Aihan Saeed, a journalist and Shvan Saeed’s brother, told Peregraf that his brother abducted while sleeping by a masked force, “they raided his house and abducted him in front of his children. We still do not know anything about him, we have tried hard, but it was useless.”
According to Aihan, no one knows what the arrested people, including his brother, are accused of, “while even if they are perpetrators, they have the right to have lawyers, but the KDP (Kurdistan Democratic Party KDP) arrests innocent people in order to spread fear among people.”
Security forces in Bahdinan, affiliated to the KDP, are always being used as a means to pressurize KDP’s dissidents and contain any protest and demonstration, similar to the events of the August in Duhok and Zakho when security forces protesters and arresting many participants.
Part of the negligence, as Aihan states, is from the responsible authorities, including those who organizations who speak under the title of human rights.
Badal Barwari and Omed Baroshki, two well-known activists in Bahdinan, are in jail for more than three months now. And it has been two months that the fate of journalist Sherwan Sherwani is unknown when he was arrested at his home on October 7, 2020.
Gulstan Saeed, deputy chairwoman of the parliament’s human rights committee, told Peregraf, “when Prime Minister visited the parliament we informed him in an official letter that demonstration and protest are main rights of civilians and activists, we have pressed KRG officials on journalists in detention but received no information from authorities.”
She asked the Ministry of Interior the same question a month ago, but it remains without an answer as well.
“I have sent an official letter to the presidency of parliament to inform them that Bahdinan detainees are facing torture, but Deputy Speaker Hemn Hawrami asked for evidence, while I only know about them through public opinion; otherwise I do not know in which prison they are being held,” said Gulistan Saeed.
Legal number of MPs in Kurdistan Parliament officially asked parliament presidency to put the case of arresting journalists and activists in Duhok in a session agenda where the Minister of Interior be invited.
Shakhawan Rauf, Head of Interior and Security Committee in Kurdistan Parliament, told Peregraf, “our committee continues the investigation, part of the detainees are under inspections, and some of them have admitted to things, but we do not know why they were arrested. what matters is that we are online for the case.”
He says that they are going to visit Duhok for this case to speak about the detainees with the local authorities.
The recent crackdown followed a protest in Zakho late on August 19, which soon turned to turmoil due to gunshots and scuffles causing injuries to both civilians and security forces.
The protest was coincident with people’s harsh living conditions and the government’s financial crisis that led to salary cut and delay.

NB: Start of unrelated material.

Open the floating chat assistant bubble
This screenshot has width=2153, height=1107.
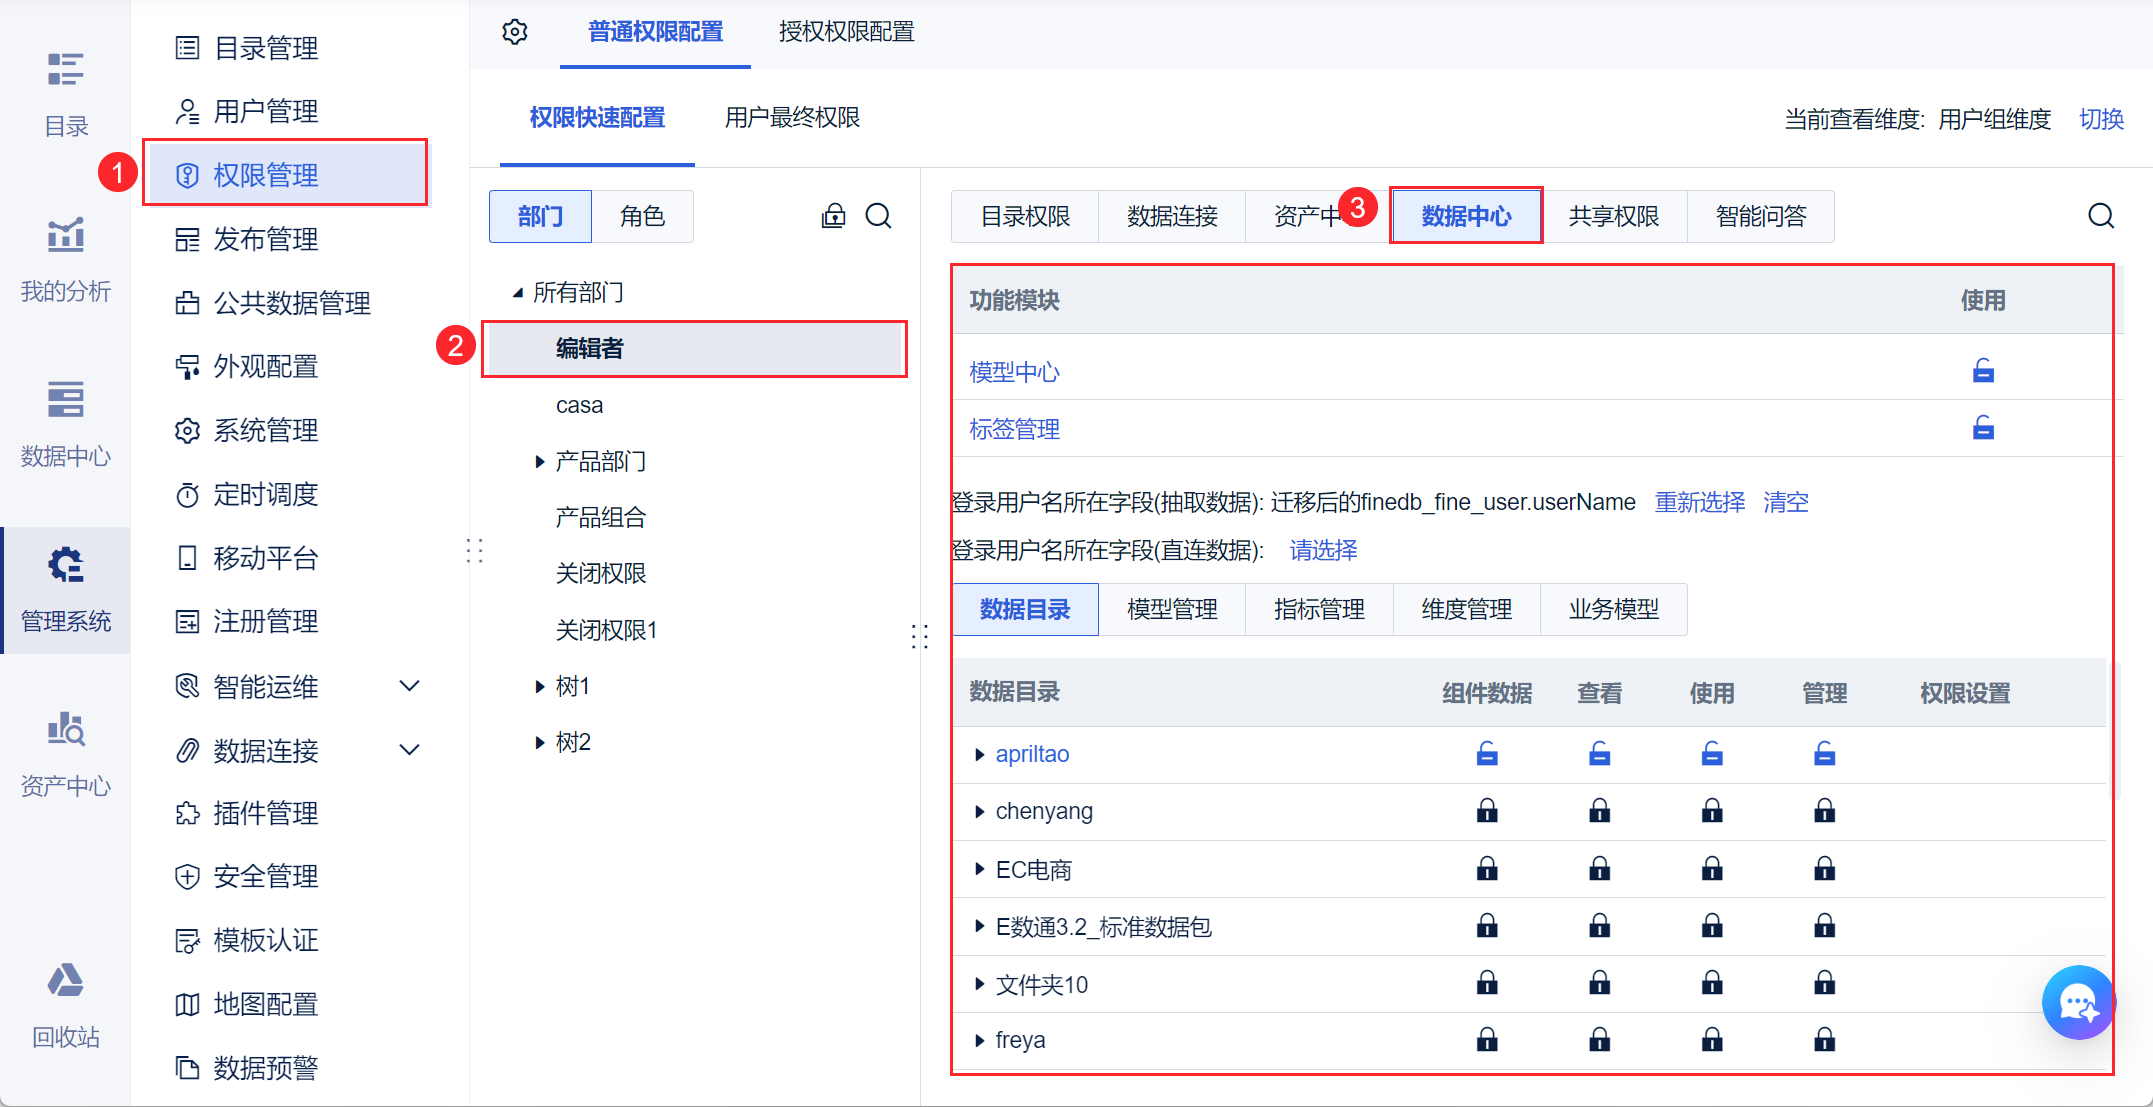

According to Peregraf investigation, security forces in Duhok use tribal methods, direct and indirect threats in order to silence activists and disobedient people, especially those who criticize and call for a demonstration on social media platforms.
In the history of Kurdish governance, Bahdinan has always been in favour of the KDP. The Patriotic Union of Kurdistan (PUK), and later the KIU, have previously been two weak rivals of the KDP without increasing in strength.